III. Het eerste middel
9. Het middel keert zich met twee deelklachten tegen de bewezenverklaring van het in de zaak met parketnummer 01/234079-18 onder 1 tenlastegelegde.
III.1 De eerste deelklacht
10. De eerste deelklacht houdt in dat het hof ten onrechte, althans ontoereikend gemotiveerd, heeft bewezenverklaard dat de verdachte een motorrijtuig (personenauto) heeft bestuurd waarop kentekenplaten waren aangebracht “die, niet zijnde het ingevolge artikel 36 van de Wegenverkeerswet 1994 aan de eigenaar of houder voor dat motorrijtuig opgegeven kenteken, door konden gaan voor een overeenkomstig de daarvoor geldende voorschriften opgegeven buitenlands kenteken”.
Het juridisch kader
11. De voor de beoordeling van het middel relevante bepalingen uit de Wegenverkeerswet 1994 (hierna: WVW) luiden als volgt:
-
Art. 36:
“1. Aan de eigenaar of houder van een motorrijtuig of een aanhangwagen op de weg dient overeenkomstig bij algemene maatregel van bestuur vastgestelde regels door de Dienst Wegverkeer een kenteken voor dat voertuig te zijn opgegeven.
2. Ter zake van de in het eerste lid bedoelde opgave dient overeenkomstig bij algemene maatregel van bestuur vastgestelde regels door de Dienst Wegverkeer een kentekenbewijs te zijn afgegeven aan de eigenaar of houder van het voertuig.
[…]
6. Voor overtreding van het eerste tot en met vijfde lid zijn aansprakelijk:
a. voor zover het betreft een motorrijtuig, de eigenaar of houder die het motorrijtuig op de weg laat staan of daarmee over de weg laat rijden, alsmede in het geval dat met dat motorrijtuig over de weg wordt gereden, de bestuurder, en
[…].”
-
Art. 37:
“[…]
3. Voor motorrijtuigen en aanhangwagens, die behoren tot de bedrijfsvoorraad van een natuurlijke persoon of rechtspersoon aan wie een erkenning als bedoeld in artikel 62 is verleend of die voor herstel of bewerking ter beschikking zijn gesteld van een natuurlijke persoon of rechtspersoon, geldt het vereiste dat een kenteken voor een bepaald voertuig dient te zijn opgegeven niet, mits overeenkomstig bij algemene maatregel van bestuur vastgestelde regels gebruik wordt gemaakt van een bij algemene maatregel van bestuur aangewezen, door de Dienst Wegverkeer aan die natuurlijke persoon of rechtspersoon dan wel aan een natuurlijke persoon of rechtspersoon aan wie een erkenning als bedoeld in artikel 62 is verleend en die het voertuig ten behoeve van eerstbedoelde natuurlijke persoon of rechtspersoon ten verkoop voorhanden heeft, opgegeven kenteken.

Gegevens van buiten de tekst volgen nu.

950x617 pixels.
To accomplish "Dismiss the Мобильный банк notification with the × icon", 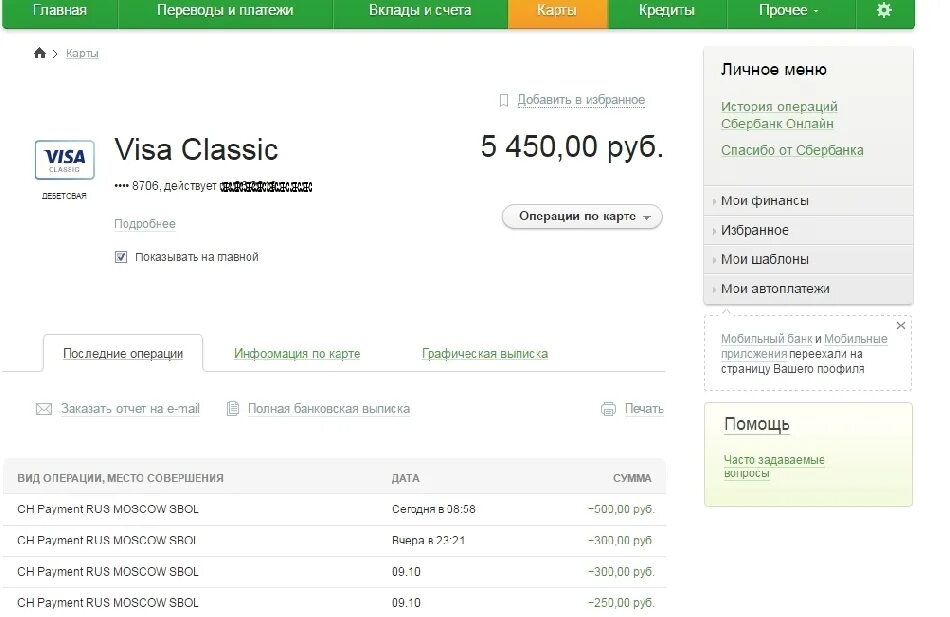I will coord(899,325).
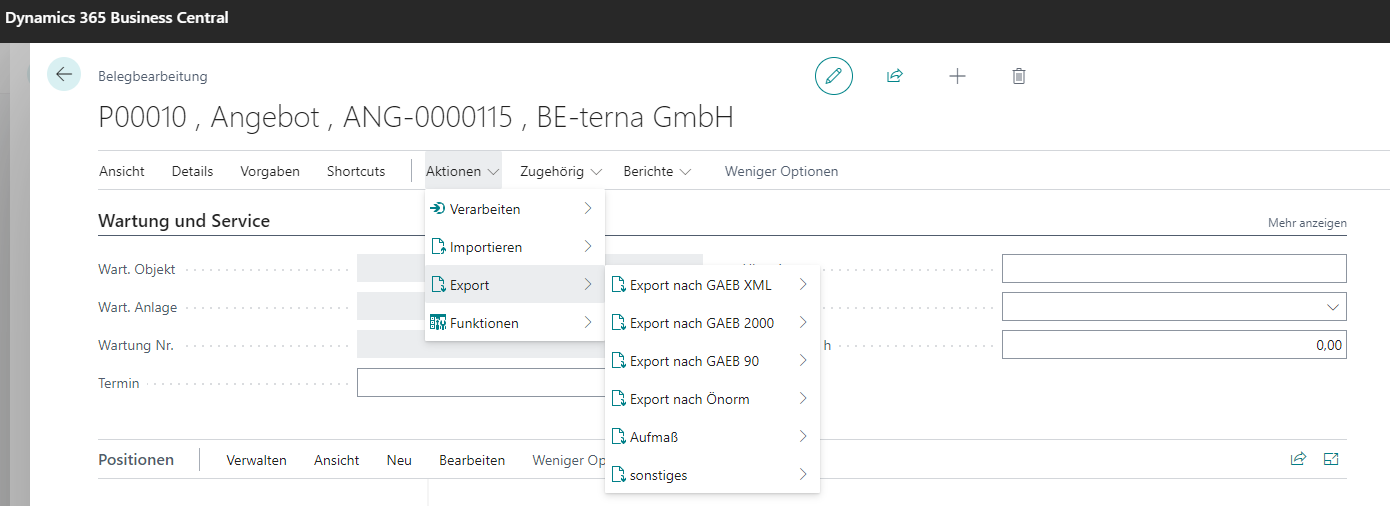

De Dienst Wegverkeer kan aan deze opgaven voorschriften verbinden. Bij ministeriële regeling kunnen met betrekking tot die voorschriften regels worden vastgesteld. Bij algemene maatregel van bestuur kan worden bepaald in welke gevallen het gebruik van een zodanig kenteken verplicht is.
[…]”
-
Art. 41:
“1. Het is verboden:
[…]
c. op een motorrijtuig of een aanhangwagen een teken, niet zijnde een ingevolge artikel 36 aan de eigenaar of houder voor dat motorrijtuig of die aanhangwagen opgegeven kenteken, aan te brengen of te doen aanbrengen met het oogmerk dat teken te doen doorgaan voor een zodanig kenteken dan wel met de kennelijke bedoeling dat teken te doen doorgaan voor een overeenkomstig de daarvoor geldende voorschriften opgegeven buitenlands kenteken dan wel een met toepassing van artikel 37, derde lid, opgegeven kenteken;
d. een motorrijtuig op de weg te laten staan of daarmee over de weg te rijden dan wel een aanhangwagen op de weg te laten staan of met een motorrijtuig over de weg voort te bewegen, wanneer op dat motorrijtuig of die aanhangwagen een teken is aangebracht dat, niet zijnde een ingevolge artikel 36 aan de eigenaar of houder voor dat motorrijtuig of die aanhangwagen opgegeven kenteken, door kan gaan voor een zodanig kenteken dan wel voor een overeenkomstig de daarvoor geldende voorschriften opgegeven buitenlands kenteken of een met toepassing van artikel 37, derde lid, opgegeven kenteken;
e. op een in het buitenland geregistreerd motorrijtuig of een in het buitenland geregistreerde aanhangwagen een teken, niet zijnde een aldaar voor dat voertuig of aan de eigenaar of houder daarvan opgegeven kenteken, aan te brengen of te doen aanbrengen met het oogmerk dat teken te doen doorgaan voor een zodanig kenteken;
f. een in het buitenland geregistreerd motorrijtuig op de weg te laten staan of daarmee over de weg te rijden dan wel een in het buitenland geregistreerde aanhangwagen op de weg te laten staan of met een motorrijtuig over de weg voort te bewegen, wanneer op dat motorrijtuig of die aanhangwagen een teken is aangebracht dat, niet zijnde een in het buitenland voor dat voertuig of aan de eigenaar of houder daarvan opgegeven kenteken, door kan gaan voor een zodanig kenteken.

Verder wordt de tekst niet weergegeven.